| Yapılacak işler |
1. Metin parçasına göre aşağıdaki soruları yanıtlayın:
(a) Basın açıklaması hangi tarihte ve nerenin önünde yapıldı?
(b) Yazara hangi mahkemede kaç ay hapis cezası verildi?
(c) Mahkemenin kararını hangi daire onayladı?
2. Metin parçasında "By Editorden on" sözcüklerini içeren yerle açılıp "yargılandılar ve tutuklandılar." ile kapanan kısmı hiç değiştirmeden yazdırın.

| Metin parçası |
Bir hafta sonraki yazımı size cezaevinden yazabilirim!
By Editorden on Mar 9, 2011 in Militarizm, Türk Adaleti, Ulus-Devlet, Vicdani red
Neden mi? Anlatayım… İsrail Hükümeti 2006 yılında Lübnan’ı kuşatmaya alıp saldırdığında birçok İsrailli vicdani redçi bu saldırıya karşı çıktılar. Saldırıya karşı çıkan vicdani redçiler İsrail Hükümeti tarafından yargılandılar ve tutuklandılar.
Türkiyeli savaş karşıtları olarak bu saldırıya ve haksız tutuklamalara tepki koymak için 1 Ağustos 2006 tarihinde İsrail’in İstanbul Başkonsolosluğu önünde bir basın açıklaması yaptık. Açıklamada özetle; „Sürmekte olan çatışma, abluka ve işgale antimilitarist etkinlik ve tarzla son verilebilir. Savaşların insan kaynakları kurutulmadan bunun önüne geçmek mümkün değildir (…) Savaşları durdurmanın yolu onların insan kaynağı olmayı reddetmekten geçer. Paster derhal serbest bırakılmalı; Lübnan ablukası ve saldırısına son verilmeli. Herkesi askerliği reddetmeye çağırıyoruz” dedik.
Yapmış olduğum bu açıklama nedeniyle sorgulandım, mahkemeye çıkartıldım ve 2 Haziran 2008 tarihinde İstanbul Sultanahmet 1. Sulh Ceza Mahkemesi’nde gıyabında yapılan duruşmada TCK 318’den (Halkı, askerlik hizmetinden soğutacak etkinlikte teşvik veya telkinde bulunmak veya propaganda yapmak) 5 ay hapis cezasına çarptırıldım.
İstanbul Sultanahmet 1. Sulh Ceza Mahkemesi’nin kararını Yargıtay 9. Daire de onayladığı için bana verilen ceza ertelenemiyor ve paraya çevrilemiyor. Yani 5 ay ataerkil askeri zihniyet tarafından hapsedileceğim.

| Veri kümesinden alıntı |
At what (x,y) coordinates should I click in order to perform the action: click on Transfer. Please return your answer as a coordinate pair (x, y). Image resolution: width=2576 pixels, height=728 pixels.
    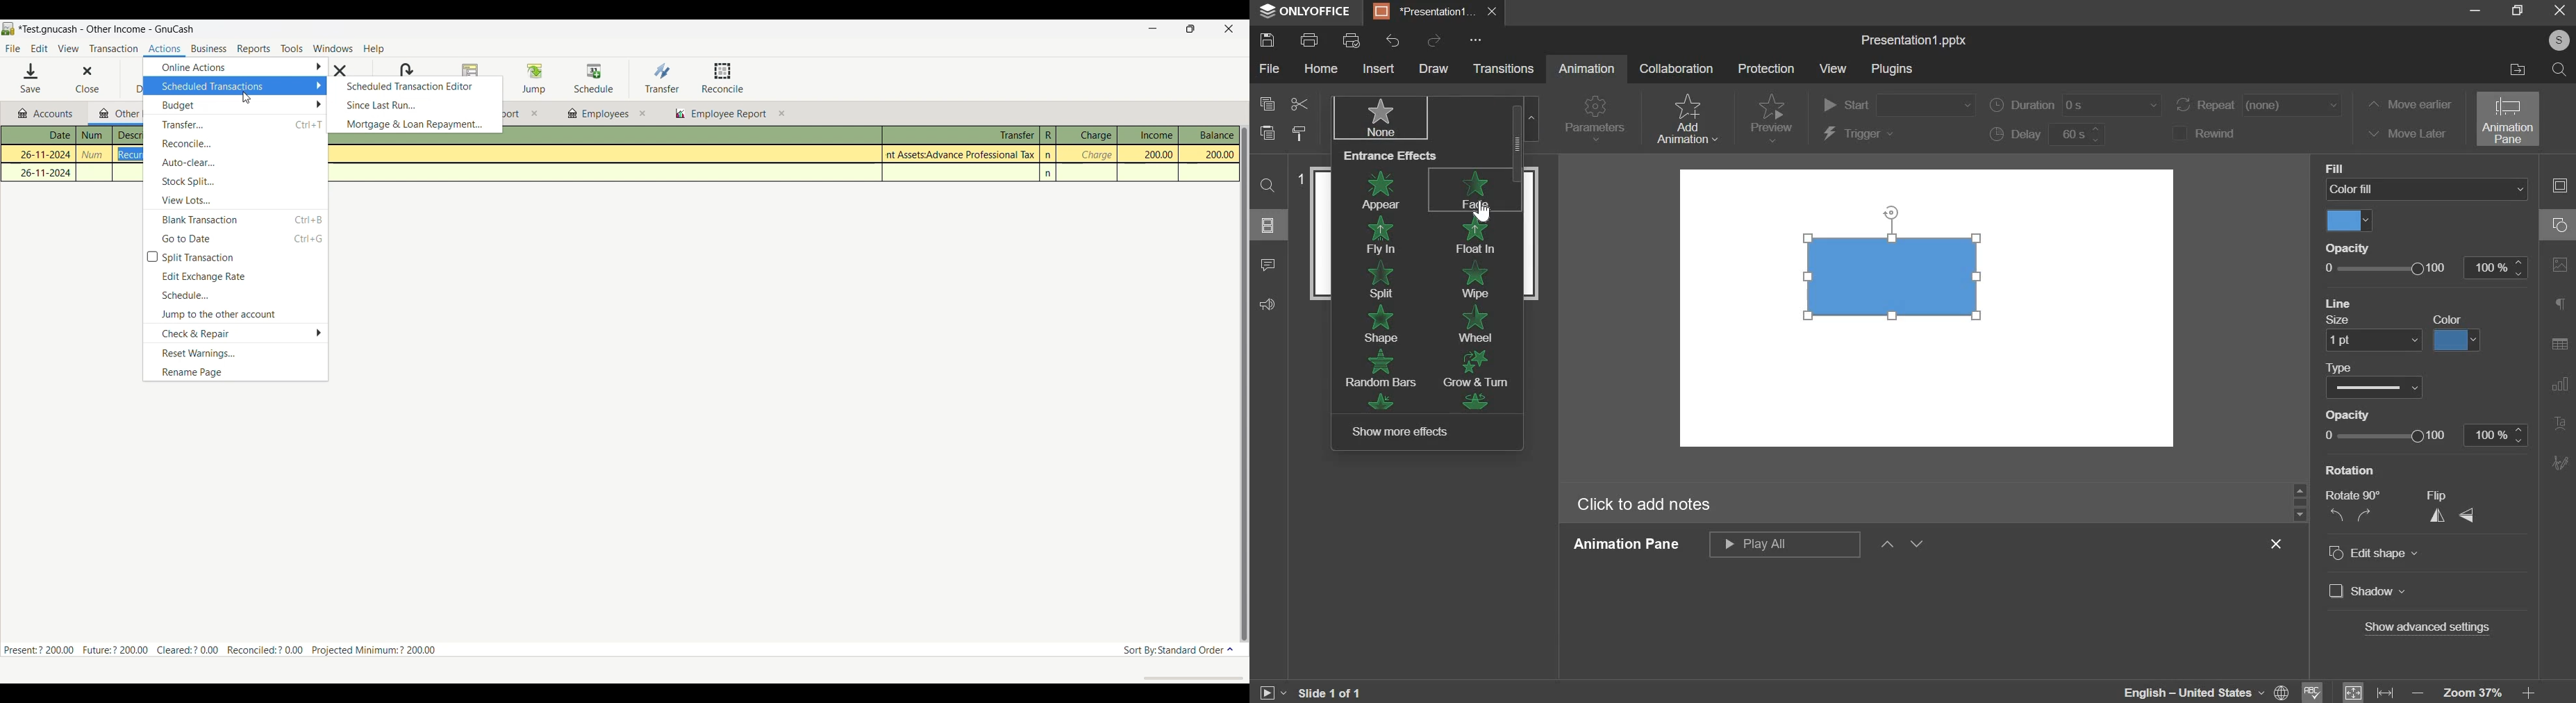
    Looking at the image, I should click on (236, 125). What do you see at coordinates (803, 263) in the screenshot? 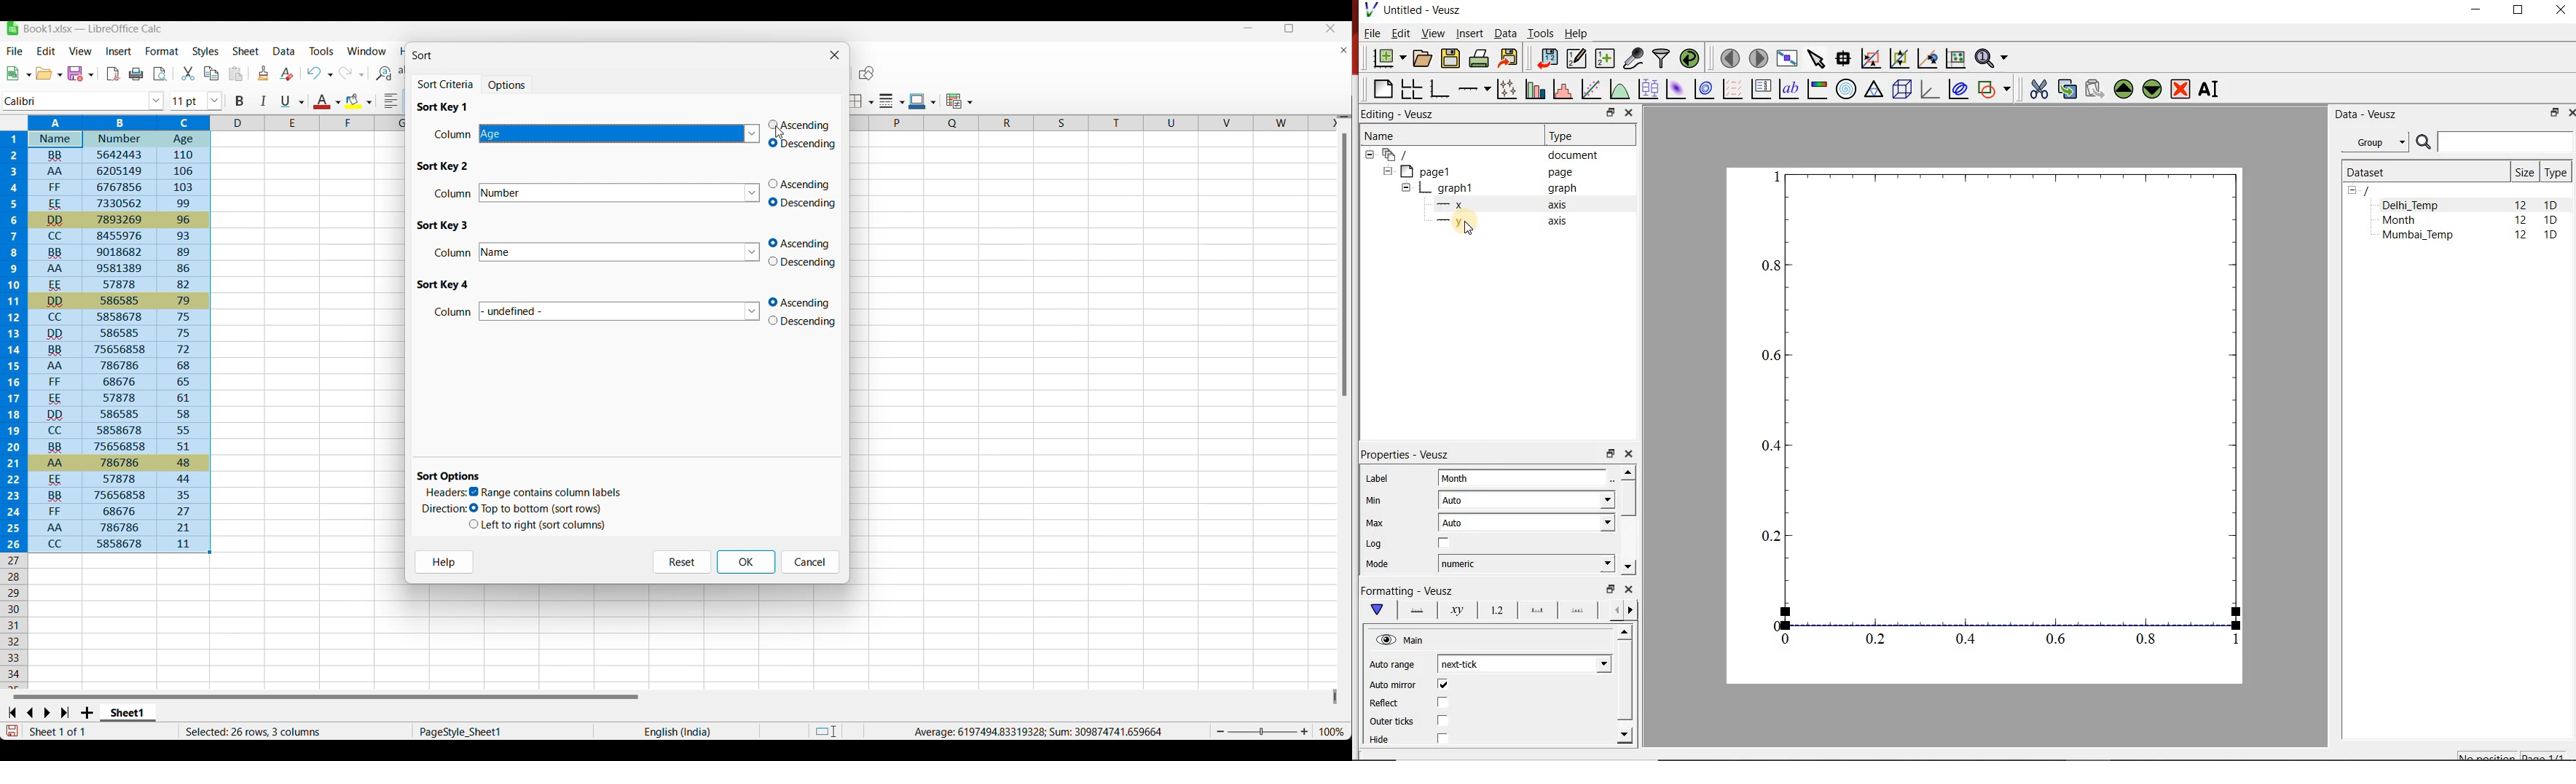
I see `descending` at bounding box center [803, 263].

| Görev çıktıları |
1.
(a) 1 Ağustos 2006 tarihinde, İsrail'in İstanbul Başkonsolosluğu önünde.
(b) İstanbul Sultanahmet 1. Sulh Ceza Mahkemesi'nde 5 ay hapis cezası.
(c) Yargıtay 9. Daire.

2.
By Editorden on Mar 9, 2011 in Militarizm, Türk Adaleti, Ulus-Devlet, Vicdani red
Neden mi? Anlatayım… İsrail Hükümeti 2006 yılında Lübnan’ı kuşatmaya alıp saldırdığında birçok İsrailli vicdani redçi bu saldırıya karşı çıktılar. Saldırıya karşı çıkan vicdani redçiler İsrail Hükümeti tarafından yargılandılar ve tutuklandılar.